Blue Springs native is first active men’s college basketball player to say he’s gay

Jallen Messersmith is a 20-year-old from Blue Springs who blocked 53 shots for the Benedictine men’s basketball team last season.

And according to a national website that covers gay sports issues, Messersmith is believed to be the first active, openly gay men’s college basketball player.

He shared his story with the website,,

which published a feature on Messersmith

on Tuesday.

Messersmith’s sexual orientation wasn’t a secret to his coaches or teammates before the story was released. He says he told his teammates, including his best friend Brett Fisher, who played at Blue Valley Northwest, in the fall. All were supportive.

Messersmith also contacted Outsports with his story before NBA player Jason Collins announced that he is gay.

“I always wanted to put it out there,” Messersmith told Outsports, “ I wanted to show people it could be fine.

“ I’m just one of the guys, who happens to like guys.”

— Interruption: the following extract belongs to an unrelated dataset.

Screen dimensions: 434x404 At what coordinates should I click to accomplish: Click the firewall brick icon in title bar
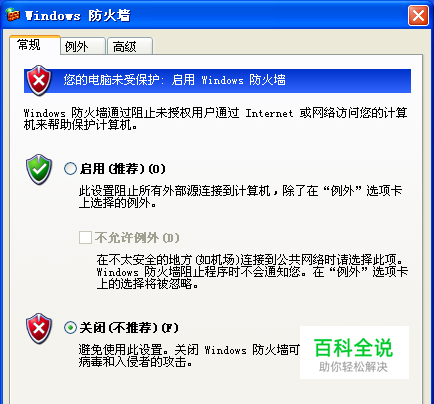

Benedictine is in Atchison, Kan., and has an undergraduate enrollment of about 2,000. It is affiliated with the Roman Catholic Church, which considers homosexual acts a sin but also says gays “must be accepted with respect, compassion, and sensitivity.”

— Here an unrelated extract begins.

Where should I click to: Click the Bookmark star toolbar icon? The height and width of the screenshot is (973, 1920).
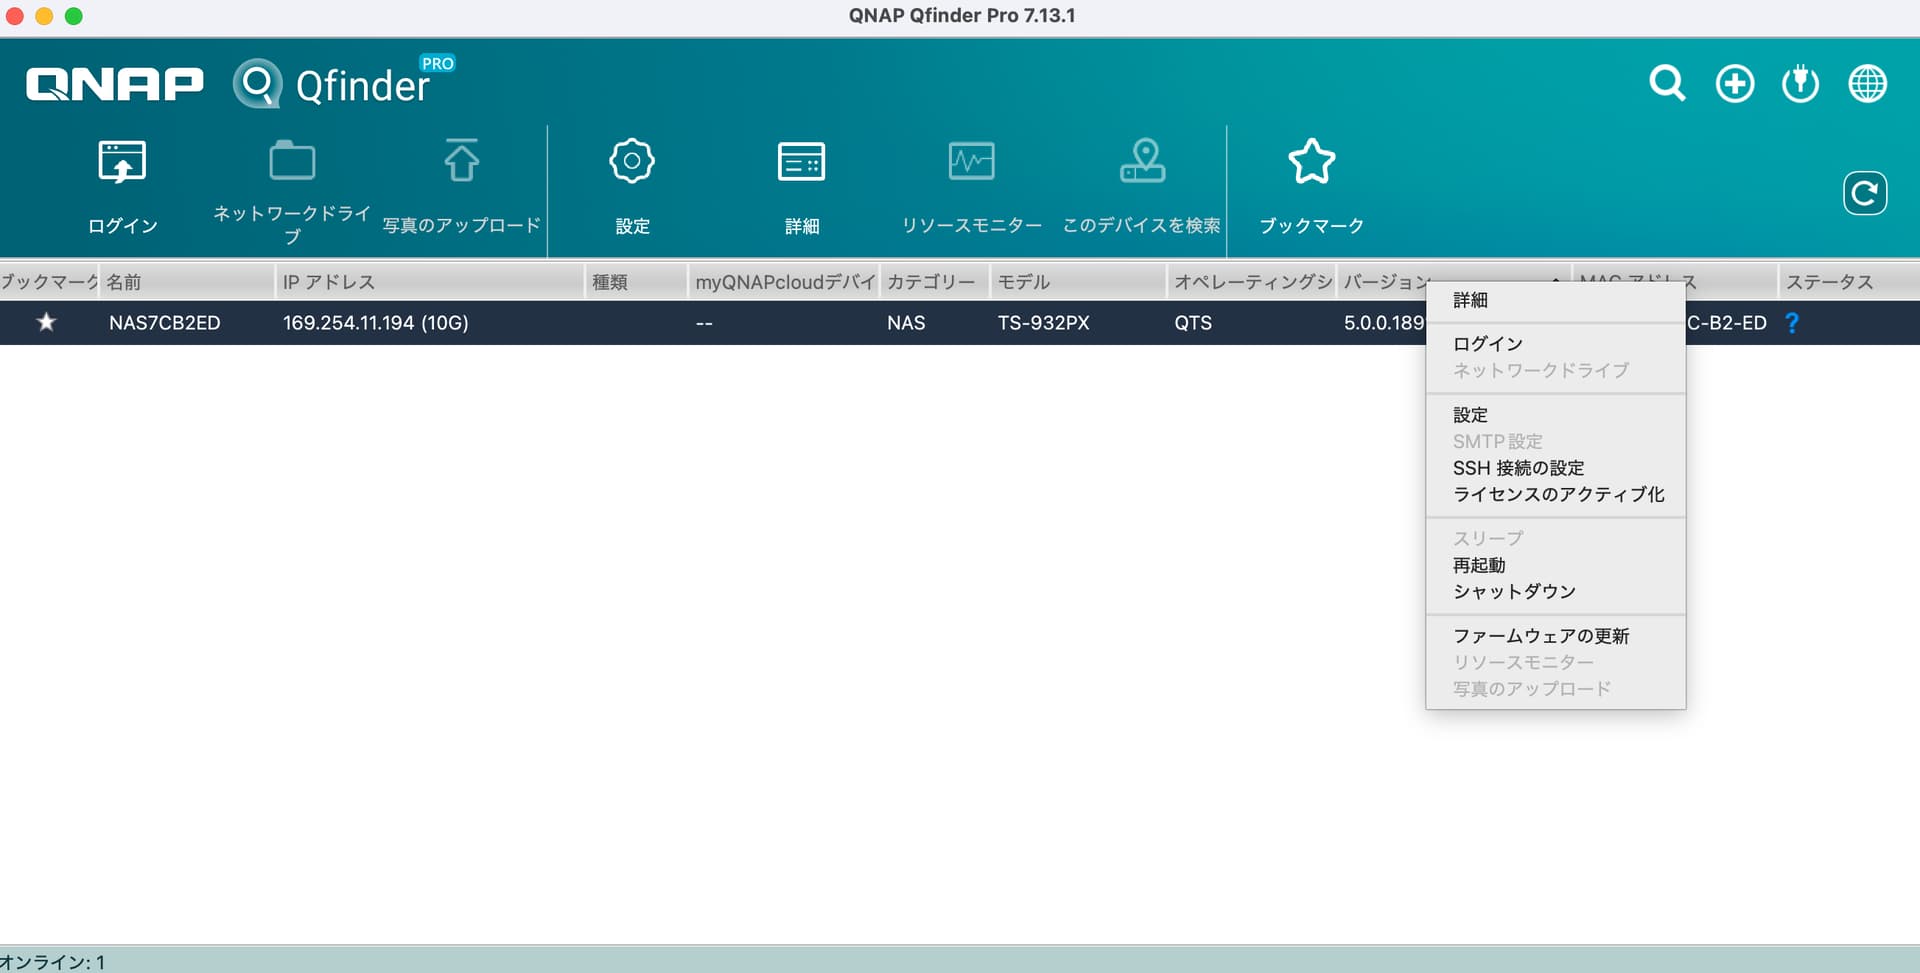[1311, 162]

School president Steve Minnis told The Star he doesn’t expect anything to change on campus, where he says Messersmith is well-liked.

“I’ve had conversations with the coaches to make sure he was being treated with respect and sensitivity,” Minnis said. “Our position always has been with Jallen is we love him as one of God’s children, and we want to make sure everything is positive for him.”

On the floor, it couldn’t have been more positive. Messersmith, a 6-foot-7 forward whose first name is a combination of his middle name, Allen, and that of former Michigan star Jalen Rose, finished his sophomore season averaging 4.9 points and 3.6 rebounds. He finished third in NAIA Division I with 1.9 blocks per game.

“We are a Catholic college, and we take our mission and values seriously,” Minnis said. “Our duty as Catholics, straight from the church, is to treat everybody with respect and accept them for who they are.”